- What the task asks -
With the line containing "At what coordinates should I click to accomplish: Click" as the start and the line containing "Given: Switch to the 通道列表 tab" as the end, transcribe that span of the entries below exactly, including both.

- Data -
________________
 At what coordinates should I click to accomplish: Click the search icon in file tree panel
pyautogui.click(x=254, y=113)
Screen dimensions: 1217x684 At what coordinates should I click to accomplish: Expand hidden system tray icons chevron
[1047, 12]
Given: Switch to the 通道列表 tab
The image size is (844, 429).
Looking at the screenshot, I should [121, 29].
________________
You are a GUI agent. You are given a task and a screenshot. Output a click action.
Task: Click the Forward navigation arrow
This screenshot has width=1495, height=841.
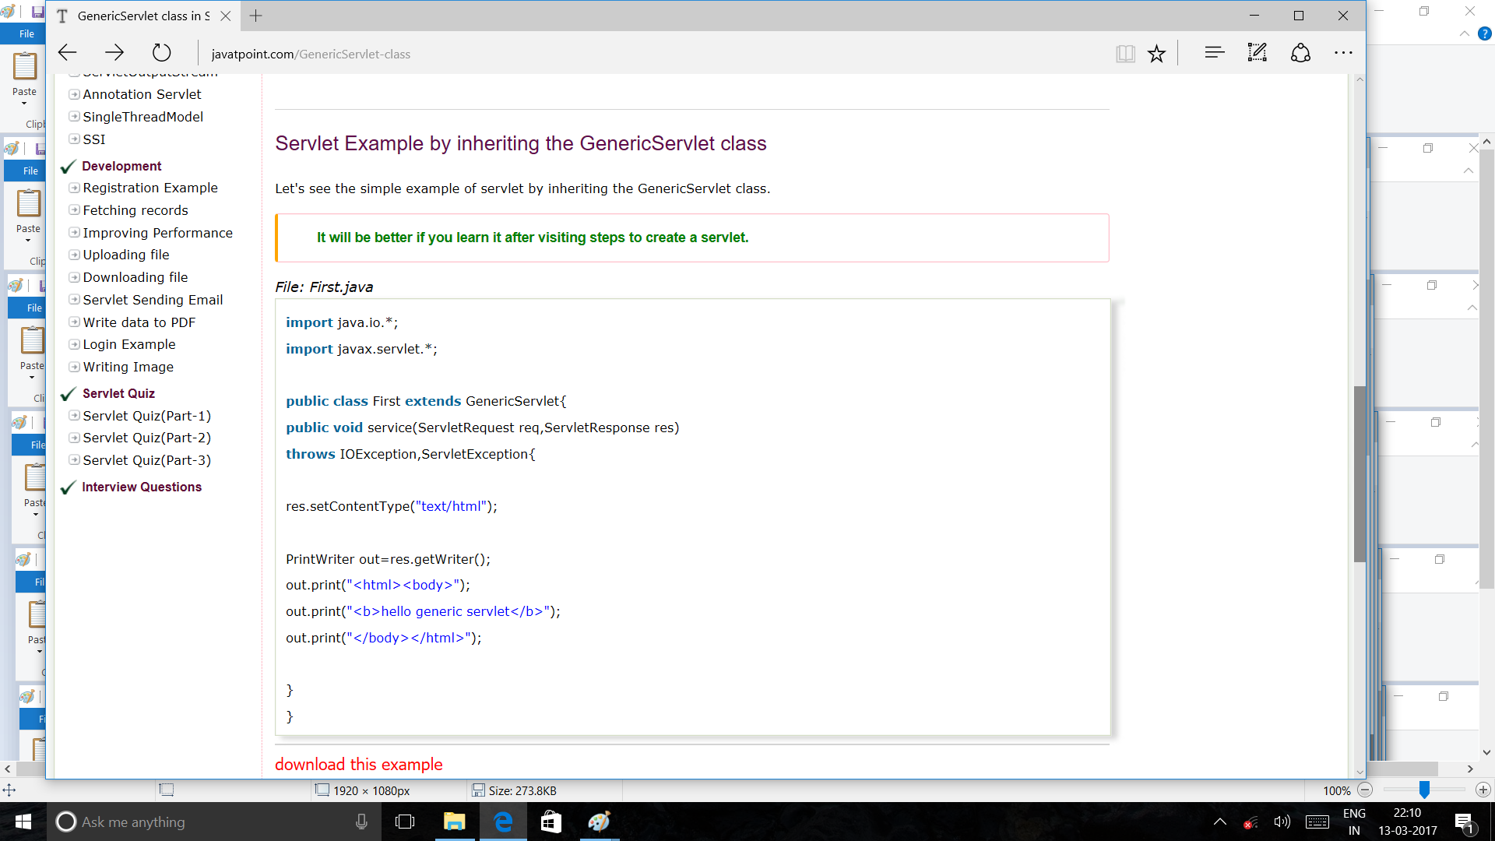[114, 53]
________________
- Result -
 At what coordinates should I click to accomplish: Click the search icon in file tree panel
pyautogui.click(x=254, y=113)
Screen dimensions: 1217x684 At what coordinates should I click to accomplish: Expand hidden system tray icons chevron
[1047, 12]
Given: Switch to the 通道列表 tab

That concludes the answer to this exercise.